Language is living.(言葉は生きている)

 言葉は、最高の観念の遊戯でもありますが、素朴な生活の表現でもあるのです。流れている時の感覚を身につけるためには、色々な時制をミックスして教えなければなりません。それなのに、中1の1年間で動詞の現在形しか教えないのは、不合理な気がします。教える側にすれば、時を分類して教えた方が便利でしょう。便利で能率の上がる教え方をするよりも、少々時間がかかっても、次の段階に発展していける応用力の 言葉は、最高の観念の遊戯でもありますが、素朴な生活の表現でもあるのです。流れてつく教え方をすべきです。言葉は生きているのですから、手足をバラバラにして教えてはいけません。

(1)時制 (Tense) は、過去 (past) 、現在 (present) 、未来 (future) の、少なくとも三本の柱はミックスして教えるべきだと思います。不規則動詞の変化は、算数の九九を教える要領で、徹底的に反復練習して、リズムで覚えさせます。

 Ex. You were a bad boy, but you are a good boy now.

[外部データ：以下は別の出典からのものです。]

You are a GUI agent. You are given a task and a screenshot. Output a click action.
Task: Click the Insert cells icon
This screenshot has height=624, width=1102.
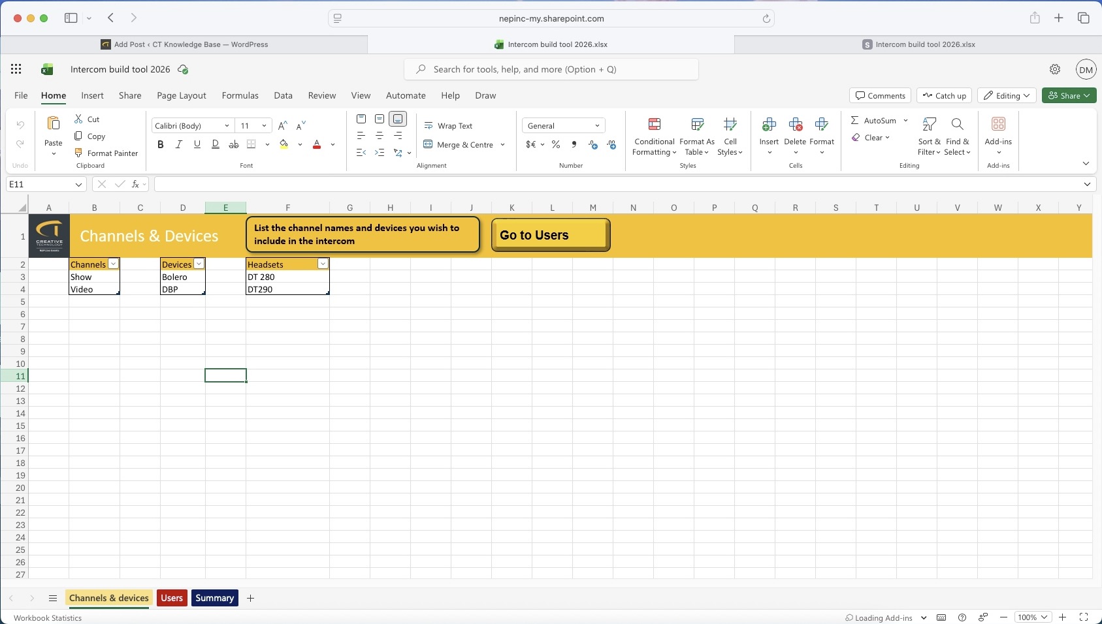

 友人を相手に練習して、Last year や now, yesterday, today 等も加えて、より生き生きと会話させます。口で十分言えるようになってから書く練習をします。どんな場合でも会話の導入が大切です。

(2)「三単現の s 」は誤解を招く:

 時折り、文法の説明文に不自然なものを見出すことがあります。「主語が三人称単数の文は、動詞の現在形にs又はesをつける。」これは、生徒達の誤解を招きやすい難しい所です。いくら頭の中で理解していても、よほど訓練していなければ落としてしまいます。

 Ex. (1) Tom goes to the movies.

 この文は、まことに奇妙な文です。「トムは映画に行きます。」と訳せば、これから行くことになります。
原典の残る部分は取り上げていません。